I think you need to do something else in general. Share the module_mutex for
the ftrace code? The ksplice guys have a similar issue, so maybe we should
generalize this into a "kernel_text" mutex?
Thanks,
Rusty.
On Sun, 19 Apr 2009, Rusty Russell wrote:
> On Thu, 16 Apr 2009 11:48:31 am Steven Rostedt wrote:
> > From: Steven Rostedt <[email protected]>
> >
> > Impact: fix and clean up
> >
> > The hooks in the module code for the function tracer must be called
> > before any of that module code runs. The function tracer hooks
> > modify the module (replacing calls to mcount to nops). If the code
> > is executed while the change occurs, then the CPU can take a GPF.
> >
> > To handle the above with a bit of paranoia, I originally implemented
> > the hooks as calls directly from the module code.
> >
> > After examining the notifier calls, it looks as though the start up
> > notify is called before any of the module's code is executed. This makes
> > the use of the notify safe with ftrace.
>
> Hi Steven,
>
> Unfortunately not: we do parse_args, which can call into the module code.
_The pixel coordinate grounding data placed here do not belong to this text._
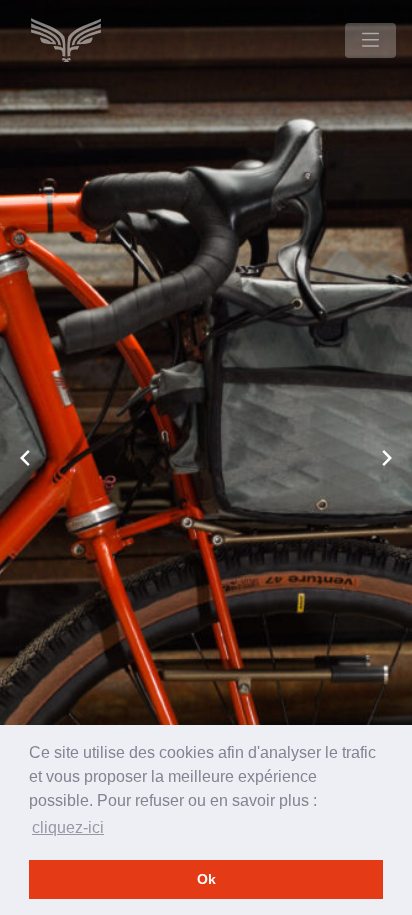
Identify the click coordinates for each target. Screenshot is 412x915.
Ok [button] (206, 879)
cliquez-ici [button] (68, 827)
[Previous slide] (25, 458)
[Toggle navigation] (370, 40)
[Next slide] (387, 458)
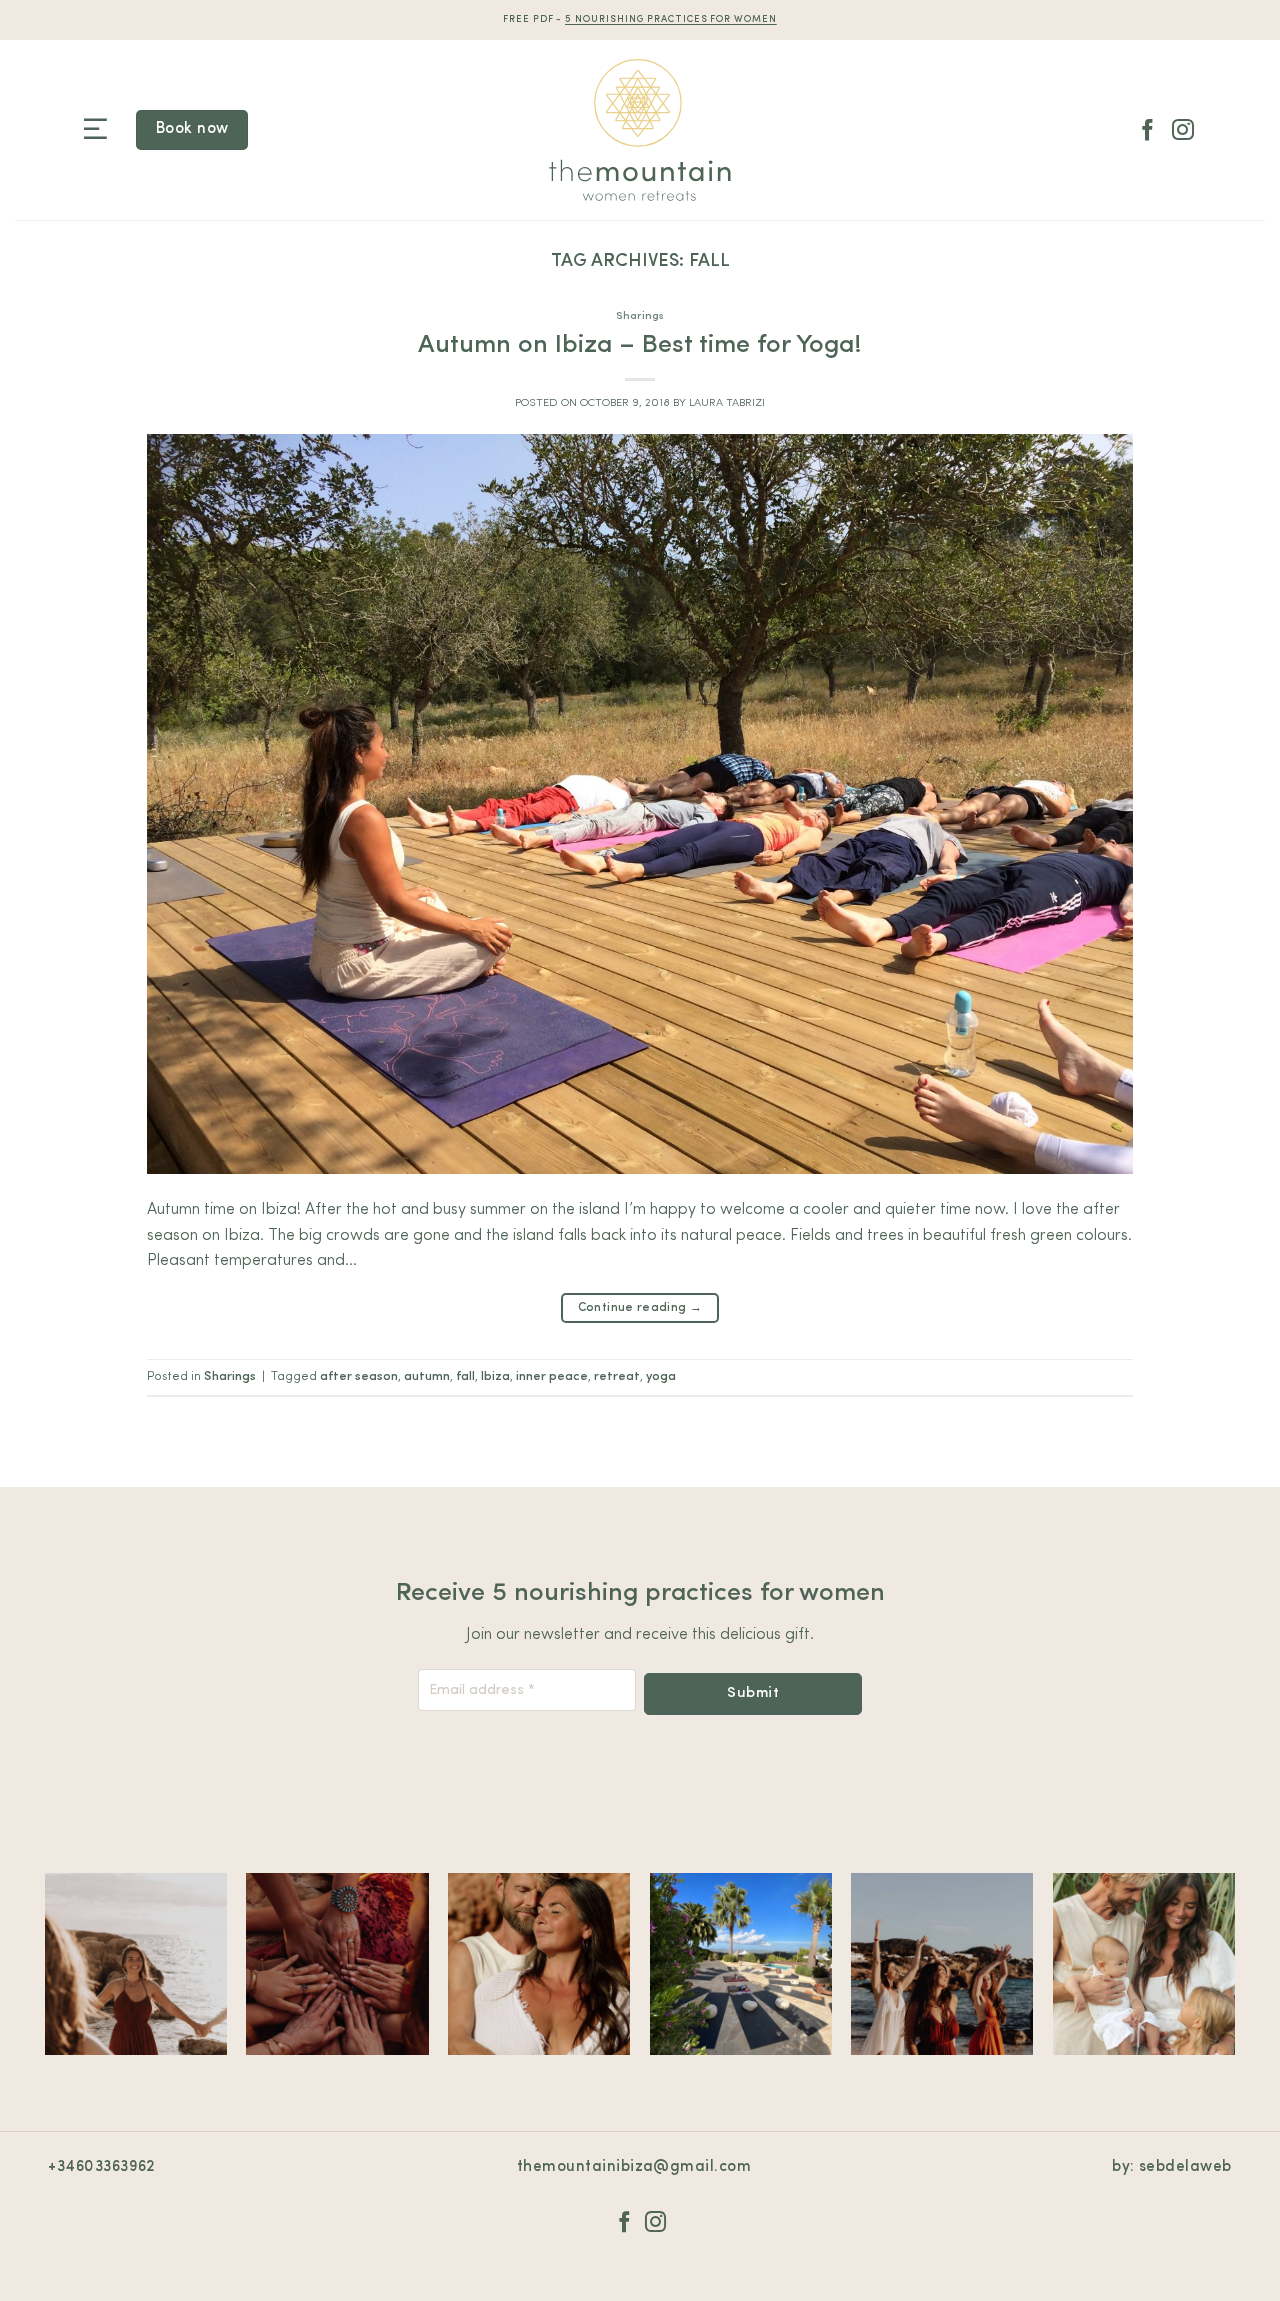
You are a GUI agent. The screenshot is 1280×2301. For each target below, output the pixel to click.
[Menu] (95, 130)
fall (465, 1376)
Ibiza (495, 1376)
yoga (661, 1376)
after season (359, 1376)
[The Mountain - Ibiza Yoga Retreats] (640, 130)
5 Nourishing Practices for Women (671, 19)
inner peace (552, 1376)
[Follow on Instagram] (1183, 131)
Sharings (640, 316)
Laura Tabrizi (727, 403)
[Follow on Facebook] (1148, 131)
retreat (617, 1376)
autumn (427, 1376)
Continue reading (640, 1308)
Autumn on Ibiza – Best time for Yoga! (640, 345)
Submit (753, 1693)
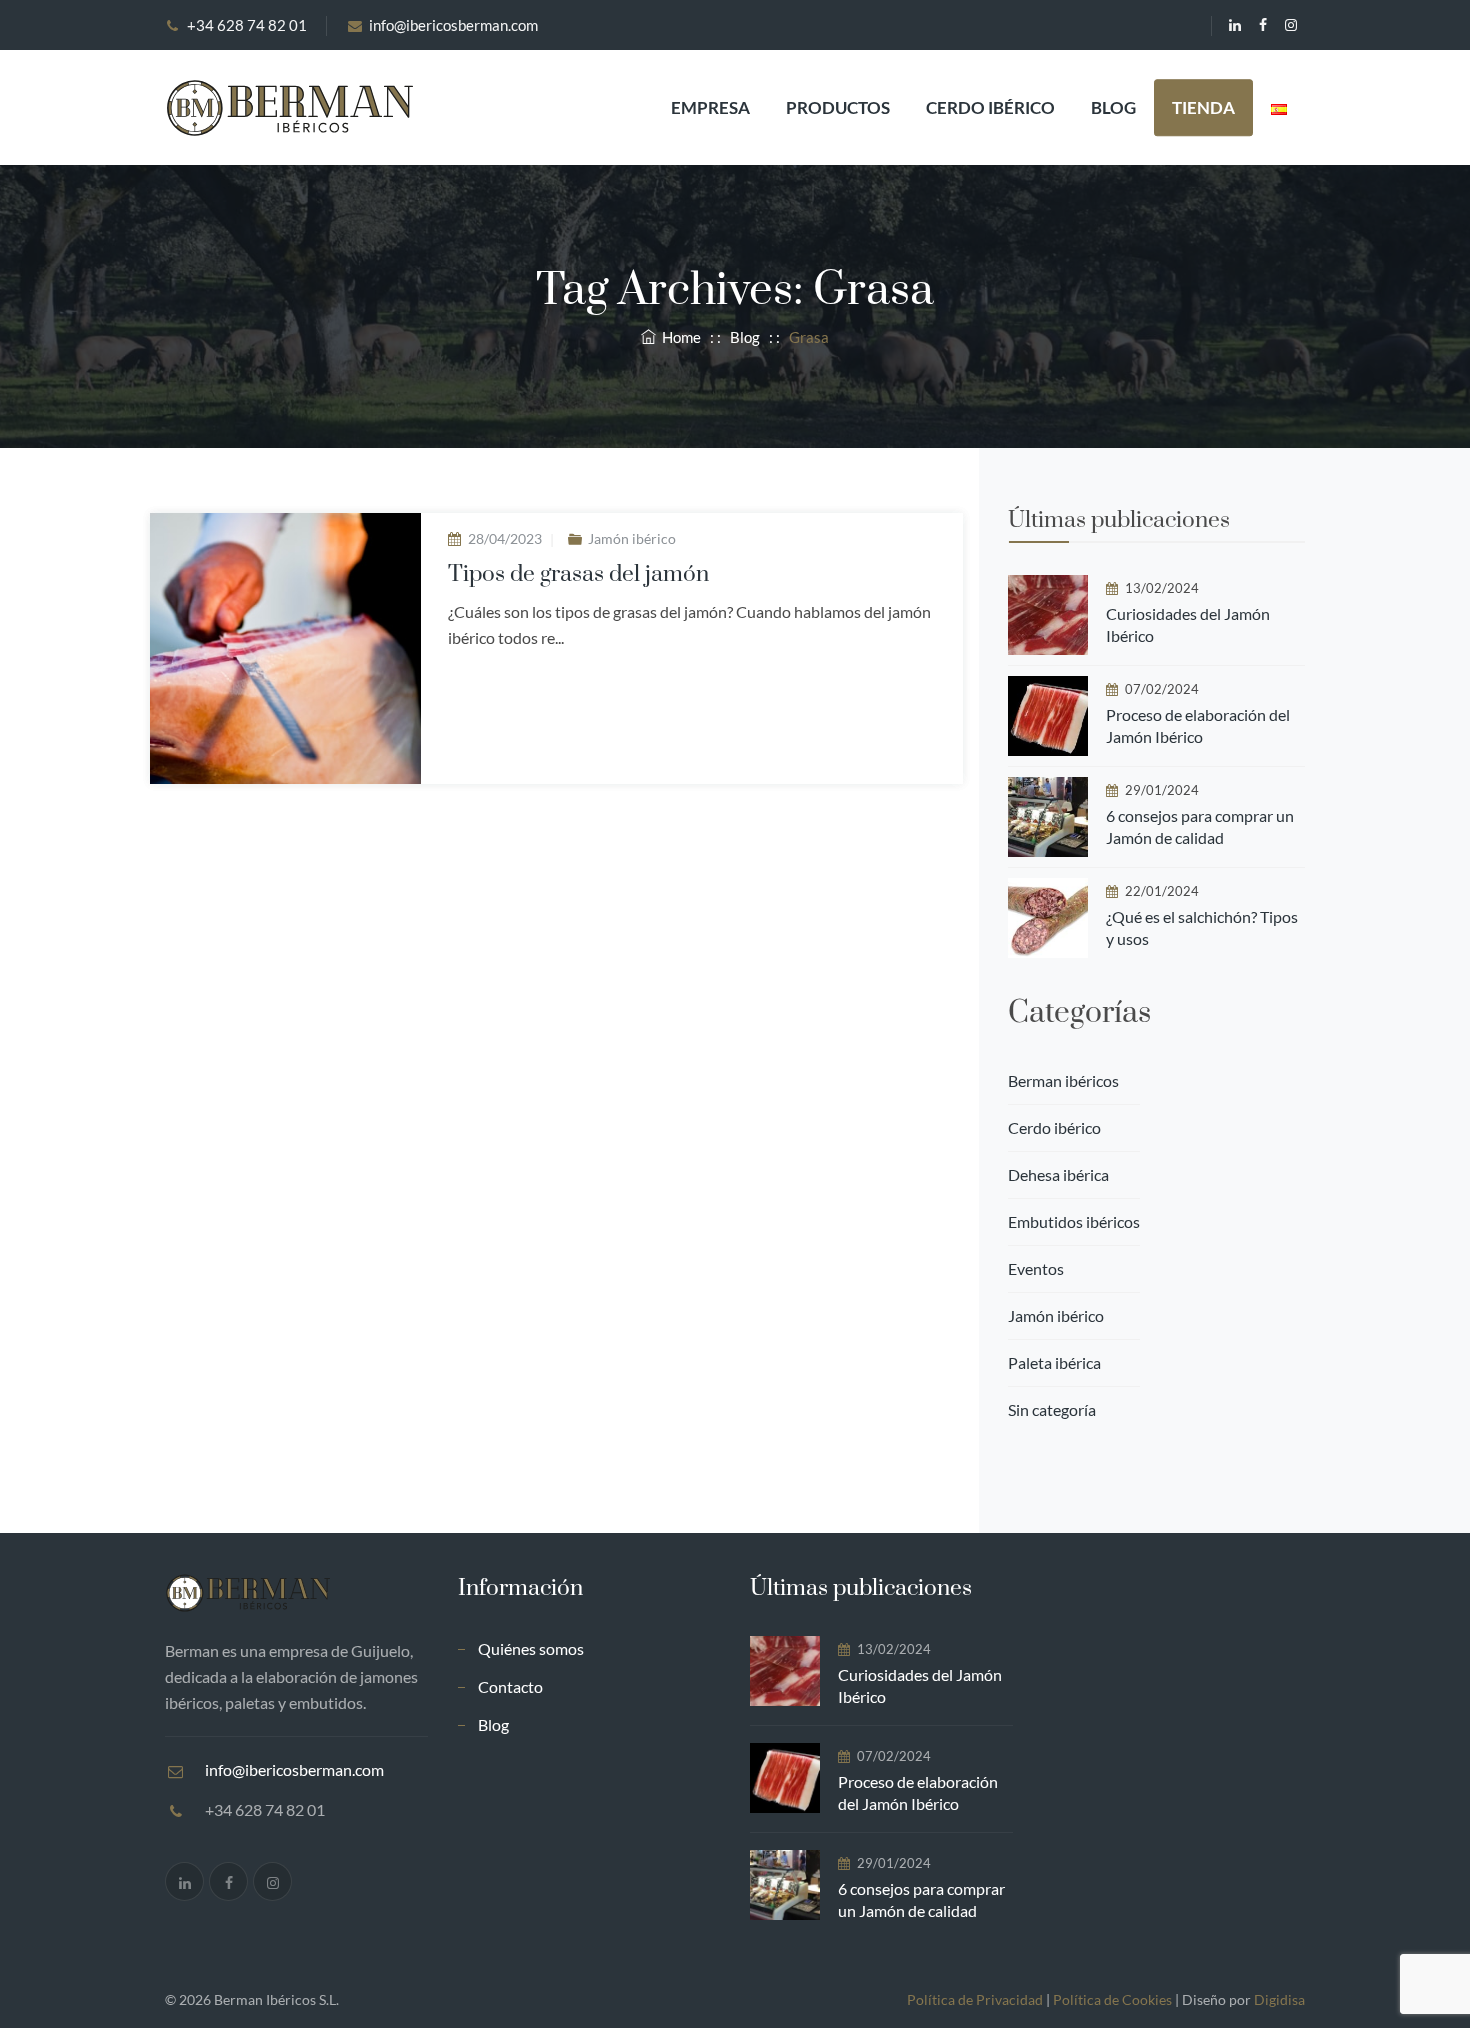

> (Though it shouldn't do anything "significant", as it won't get a chance to
> clean up if module load fails later).
>
> I think you need to do something else in general. Share the module_mutex for
> the ftrace code? The ksplice guys have a similar issue, so maybe we should
> generalize this into a "kernel_text" mutex?
Hi Rusty,
Thanks, for the update. I think we may still be OK.
The thing that dynamic ftrace must watch out for is not running of code
per say, but the executing of code on one cpu that is being modified on
another.
Can those parse_args kick off threads? Hmm, probably. Sounds nasty to
me.
The other thing is, if the parse_args code is only in "__init" then they
also will not be touched.
I guess we can keep the code as notify if we never expect to run kthreads
from parse_args. Or is it possible to move parse_args after notify?
-- Steve
On Mon, 20 Apr 2009 11:27:35 pm Steven Rostedt wrote:
>
> On Sun, 19 Apr 2009, Rusty Russell wrote:
>
> > On Thu, 16 Apr 2009 11:48:31 am Steven Rostedt wrote:
> > > From: Steven Rostedt <[email protected]>
> > >
> > > Impact: fix and clean up
> > >
> > > The hooks in the module code for the function tracer must be called
> > > before any of that module code runs. The function tracer hooks
> > > modify the module (replacing calls to mcount to nops). If the code
> > > is executed while the change occurs, then the CPU can take a GPF.
> > >
> > > To handle the above with a bit of paranoia, I originally implemented
> > > the hooks as calls directly from the module code.
> > >
> > > After examining the notifier calls, it looks as though the start up
> > > notify is called before any of the module's code is executed. This makes
> > > the use of the notify safe with ftrace.
> >
> > Hi Steven,
> >
> > Unfortunately not: we do parse_args, which can call into the module code.
> > (Though it shouldn't do anything "significant", as it won't get a chance to
> > clean up if module load fails later).
> >
> > I think you need to do something else in general. Share the module_mutex for
> > the ftrace code? The ksplice guys have a similar issue, so maybe we should
> > generalize this into a "kernel_text" mutex?
>
> Hi Rusty,
>
> Thanks, for the update. I think we may still be OK.
Agreed, just wanted to make sure you were aware.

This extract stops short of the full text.